I want you to know that just because your preschooler doesn’t give a rip how to spell her name, much less want to dive into the latest Magic Treehouse, she’s not stupid or unmotivated. She will learn to read.
In the U.S., schools have come to expect kids entering Kindergarten to be able to read. But there’s plenty of evidence out there that this is akin to pushing all children to walk before they’re one. Some kids can! Some kids do! But most? Even half? Not developmentally ready.
There’s also no evidence that early reading predicts future academic success. There’s no bigger learning killer than classroom shame or mom’s increasingly shrill voice begging her kid to keep up with the others. So why push kids who aren’t ready? Bragging rights?
Slater, herself, knows how to read between the reading-levels lines.
Not long ago, a friend of mine told me — in the boastful tone parents inevitably fall into when talking about their kids’ reading habits — that her twelve-year-old daughter doesn’t read children’s books anymore.
Curious how parents with preschoolers (or older!) aren’t saying much.
Anyway, remember, it’s OK for YOUR 12-year-old to have yet to make the transition to adult books. There’s a whole booming genre out there called Young Adult — who wants to miss out on that?

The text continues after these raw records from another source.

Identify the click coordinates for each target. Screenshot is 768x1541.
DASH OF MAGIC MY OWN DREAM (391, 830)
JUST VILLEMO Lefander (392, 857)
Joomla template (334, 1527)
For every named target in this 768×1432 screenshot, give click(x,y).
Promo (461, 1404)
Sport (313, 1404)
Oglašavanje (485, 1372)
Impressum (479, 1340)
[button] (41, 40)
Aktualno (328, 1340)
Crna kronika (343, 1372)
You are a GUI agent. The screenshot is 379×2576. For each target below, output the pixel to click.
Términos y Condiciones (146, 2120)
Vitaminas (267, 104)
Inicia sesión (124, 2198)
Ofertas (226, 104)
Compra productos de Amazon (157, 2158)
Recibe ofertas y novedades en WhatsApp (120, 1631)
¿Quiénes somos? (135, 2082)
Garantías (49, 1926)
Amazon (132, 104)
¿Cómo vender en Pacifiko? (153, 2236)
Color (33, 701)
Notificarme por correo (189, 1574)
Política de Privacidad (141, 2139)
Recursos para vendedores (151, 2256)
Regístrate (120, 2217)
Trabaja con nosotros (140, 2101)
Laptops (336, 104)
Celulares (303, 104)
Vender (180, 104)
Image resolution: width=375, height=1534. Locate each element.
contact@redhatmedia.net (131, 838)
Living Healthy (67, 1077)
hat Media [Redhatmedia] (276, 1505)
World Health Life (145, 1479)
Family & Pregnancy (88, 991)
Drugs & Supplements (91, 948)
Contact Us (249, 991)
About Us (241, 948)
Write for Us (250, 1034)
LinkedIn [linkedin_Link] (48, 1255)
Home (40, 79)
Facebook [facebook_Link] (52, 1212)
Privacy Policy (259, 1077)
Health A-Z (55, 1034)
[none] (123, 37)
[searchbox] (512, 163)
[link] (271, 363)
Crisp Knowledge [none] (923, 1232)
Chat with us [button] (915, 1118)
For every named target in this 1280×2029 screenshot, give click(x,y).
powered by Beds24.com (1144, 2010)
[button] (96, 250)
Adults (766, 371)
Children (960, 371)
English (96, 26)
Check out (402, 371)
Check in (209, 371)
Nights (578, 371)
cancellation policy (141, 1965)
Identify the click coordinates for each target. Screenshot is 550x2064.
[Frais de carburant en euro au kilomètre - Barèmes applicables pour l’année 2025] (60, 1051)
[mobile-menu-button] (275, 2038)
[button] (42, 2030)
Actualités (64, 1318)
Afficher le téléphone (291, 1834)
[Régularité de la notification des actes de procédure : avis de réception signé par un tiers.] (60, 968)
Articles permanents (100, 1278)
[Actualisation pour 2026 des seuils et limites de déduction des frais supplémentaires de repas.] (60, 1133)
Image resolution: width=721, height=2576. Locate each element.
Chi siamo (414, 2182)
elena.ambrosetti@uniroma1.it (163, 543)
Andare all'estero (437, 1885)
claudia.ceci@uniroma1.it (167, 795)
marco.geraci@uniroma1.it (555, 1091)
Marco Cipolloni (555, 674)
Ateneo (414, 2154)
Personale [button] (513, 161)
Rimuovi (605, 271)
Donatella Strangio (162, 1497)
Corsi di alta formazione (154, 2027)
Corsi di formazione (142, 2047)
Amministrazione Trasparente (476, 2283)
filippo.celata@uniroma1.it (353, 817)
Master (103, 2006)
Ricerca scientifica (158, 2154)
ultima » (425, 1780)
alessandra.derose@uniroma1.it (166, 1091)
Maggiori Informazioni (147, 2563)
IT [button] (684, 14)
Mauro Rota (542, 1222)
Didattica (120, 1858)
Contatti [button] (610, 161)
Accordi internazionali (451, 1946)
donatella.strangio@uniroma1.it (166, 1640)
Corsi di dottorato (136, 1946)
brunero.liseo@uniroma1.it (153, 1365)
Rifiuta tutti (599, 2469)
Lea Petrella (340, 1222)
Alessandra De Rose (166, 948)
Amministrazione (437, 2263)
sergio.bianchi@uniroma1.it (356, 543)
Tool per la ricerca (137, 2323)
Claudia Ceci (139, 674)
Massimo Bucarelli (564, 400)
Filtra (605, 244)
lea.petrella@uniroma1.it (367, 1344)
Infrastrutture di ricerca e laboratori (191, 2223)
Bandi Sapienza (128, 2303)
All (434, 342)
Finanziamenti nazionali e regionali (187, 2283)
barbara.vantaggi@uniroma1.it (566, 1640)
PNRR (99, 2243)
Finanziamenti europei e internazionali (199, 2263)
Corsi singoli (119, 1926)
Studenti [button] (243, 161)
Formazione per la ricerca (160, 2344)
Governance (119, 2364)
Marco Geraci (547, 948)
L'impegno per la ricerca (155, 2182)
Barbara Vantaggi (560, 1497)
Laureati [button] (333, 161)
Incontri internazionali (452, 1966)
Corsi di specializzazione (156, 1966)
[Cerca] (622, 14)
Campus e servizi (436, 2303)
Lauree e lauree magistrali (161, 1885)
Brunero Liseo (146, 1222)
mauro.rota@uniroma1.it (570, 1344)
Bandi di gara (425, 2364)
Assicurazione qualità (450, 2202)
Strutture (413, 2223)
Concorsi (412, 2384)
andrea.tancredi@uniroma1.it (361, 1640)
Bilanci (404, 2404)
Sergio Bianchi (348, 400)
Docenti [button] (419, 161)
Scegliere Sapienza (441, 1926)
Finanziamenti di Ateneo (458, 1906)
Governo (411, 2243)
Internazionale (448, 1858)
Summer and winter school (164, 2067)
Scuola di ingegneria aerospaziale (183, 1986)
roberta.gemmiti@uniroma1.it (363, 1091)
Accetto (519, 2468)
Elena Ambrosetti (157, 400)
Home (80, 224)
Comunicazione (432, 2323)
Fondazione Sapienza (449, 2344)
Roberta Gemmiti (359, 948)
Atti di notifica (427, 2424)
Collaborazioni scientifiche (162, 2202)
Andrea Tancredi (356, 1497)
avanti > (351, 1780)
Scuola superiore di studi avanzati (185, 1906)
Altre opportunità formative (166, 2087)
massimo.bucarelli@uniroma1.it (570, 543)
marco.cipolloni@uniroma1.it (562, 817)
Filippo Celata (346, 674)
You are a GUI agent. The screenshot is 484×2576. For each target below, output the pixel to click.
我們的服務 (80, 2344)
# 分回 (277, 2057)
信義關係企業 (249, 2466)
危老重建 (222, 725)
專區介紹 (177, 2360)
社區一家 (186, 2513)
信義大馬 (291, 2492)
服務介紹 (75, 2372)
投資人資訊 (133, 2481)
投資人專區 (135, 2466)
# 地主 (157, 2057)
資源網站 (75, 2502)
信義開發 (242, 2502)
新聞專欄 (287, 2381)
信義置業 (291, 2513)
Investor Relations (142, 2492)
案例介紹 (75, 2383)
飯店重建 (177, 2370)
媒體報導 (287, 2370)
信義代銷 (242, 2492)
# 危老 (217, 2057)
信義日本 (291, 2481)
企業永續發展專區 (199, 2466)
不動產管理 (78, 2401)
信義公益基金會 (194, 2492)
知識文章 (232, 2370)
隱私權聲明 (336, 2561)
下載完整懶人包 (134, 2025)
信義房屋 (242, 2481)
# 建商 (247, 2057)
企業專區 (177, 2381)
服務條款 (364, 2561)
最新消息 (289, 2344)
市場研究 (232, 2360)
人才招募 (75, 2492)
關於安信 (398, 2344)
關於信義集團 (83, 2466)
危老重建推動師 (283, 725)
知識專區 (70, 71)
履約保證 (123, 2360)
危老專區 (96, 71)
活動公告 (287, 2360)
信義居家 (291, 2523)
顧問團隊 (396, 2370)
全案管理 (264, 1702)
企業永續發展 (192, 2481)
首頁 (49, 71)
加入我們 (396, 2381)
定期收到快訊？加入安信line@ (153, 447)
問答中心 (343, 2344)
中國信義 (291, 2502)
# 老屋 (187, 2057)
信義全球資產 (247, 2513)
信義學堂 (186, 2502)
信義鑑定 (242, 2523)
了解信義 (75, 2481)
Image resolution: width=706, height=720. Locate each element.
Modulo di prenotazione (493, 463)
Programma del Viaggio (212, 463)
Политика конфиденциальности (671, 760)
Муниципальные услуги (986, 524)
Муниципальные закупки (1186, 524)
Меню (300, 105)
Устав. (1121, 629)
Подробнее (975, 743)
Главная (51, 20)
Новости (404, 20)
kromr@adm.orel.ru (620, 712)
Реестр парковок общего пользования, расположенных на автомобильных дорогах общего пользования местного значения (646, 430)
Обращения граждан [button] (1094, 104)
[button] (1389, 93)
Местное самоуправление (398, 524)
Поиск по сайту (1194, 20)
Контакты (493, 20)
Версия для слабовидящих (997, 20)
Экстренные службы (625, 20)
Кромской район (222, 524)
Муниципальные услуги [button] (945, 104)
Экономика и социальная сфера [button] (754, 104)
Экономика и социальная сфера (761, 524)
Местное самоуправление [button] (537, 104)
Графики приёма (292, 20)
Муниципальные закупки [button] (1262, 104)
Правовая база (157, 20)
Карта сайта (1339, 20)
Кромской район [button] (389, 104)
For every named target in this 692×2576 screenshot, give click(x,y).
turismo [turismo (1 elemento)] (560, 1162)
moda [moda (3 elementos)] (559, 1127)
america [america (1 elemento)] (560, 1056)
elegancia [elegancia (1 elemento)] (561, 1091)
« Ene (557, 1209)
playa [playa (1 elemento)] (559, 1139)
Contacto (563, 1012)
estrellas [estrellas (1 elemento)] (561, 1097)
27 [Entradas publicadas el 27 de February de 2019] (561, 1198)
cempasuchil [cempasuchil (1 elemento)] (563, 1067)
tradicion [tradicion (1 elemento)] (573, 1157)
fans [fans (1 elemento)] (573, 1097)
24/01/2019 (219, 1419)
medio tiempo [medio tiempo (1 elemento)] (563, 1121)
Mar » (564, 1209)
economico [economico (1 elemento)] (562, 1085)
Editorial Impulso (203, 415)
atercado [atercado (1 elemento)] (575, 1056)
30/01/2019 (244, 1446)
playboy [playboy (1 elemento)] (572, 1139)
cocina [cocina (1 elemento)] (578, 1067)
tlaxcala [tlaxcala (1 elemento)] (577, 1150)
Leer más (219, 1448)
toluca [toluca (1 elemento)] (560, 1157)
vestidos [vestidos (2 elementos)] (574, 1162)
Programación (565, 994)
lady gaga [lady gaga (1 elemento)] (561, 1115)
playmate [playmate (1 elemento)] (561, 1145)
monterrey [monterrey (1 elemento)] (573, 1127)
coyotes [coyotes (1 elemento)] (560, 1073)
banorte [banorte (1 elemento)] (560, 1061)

For what it’s worth, I totally agree with Slater — and even the first five commenters. Let kids read what they want when they want if they’re ready. But offering up her nine-year-old son Milo, who was reading a 528-page sci-fi novel, was a bit of a distraction from the point. Come on, parents of average readers, for a split second, didn’t you think about cashing out the college fund, too? (Oh, wait, I’m supposed to be comforting you.)
Let’s remember, some day our own grade-schoolers will be reading long books, even if the pagey-ist thing they’ve thumbed through to date is the Ikea catalog (pictures!). It’s a stroll, not a race (when you’re losing … I’m not very helpful, am I?).
Finally, I’m laughing because the reading recommendations in the sidebar includes Don Quixote for 10-year-olds. (Eight-year-olds get Miley Cyrus!) I’m not saying your kid won’t want to — or be able to — read Cervantes in 4th grade. I’m just saying, don’t all wrap up a copy for Christmas if, deep down, you kinda know convincing your kid to read it will be like jousting at windmills.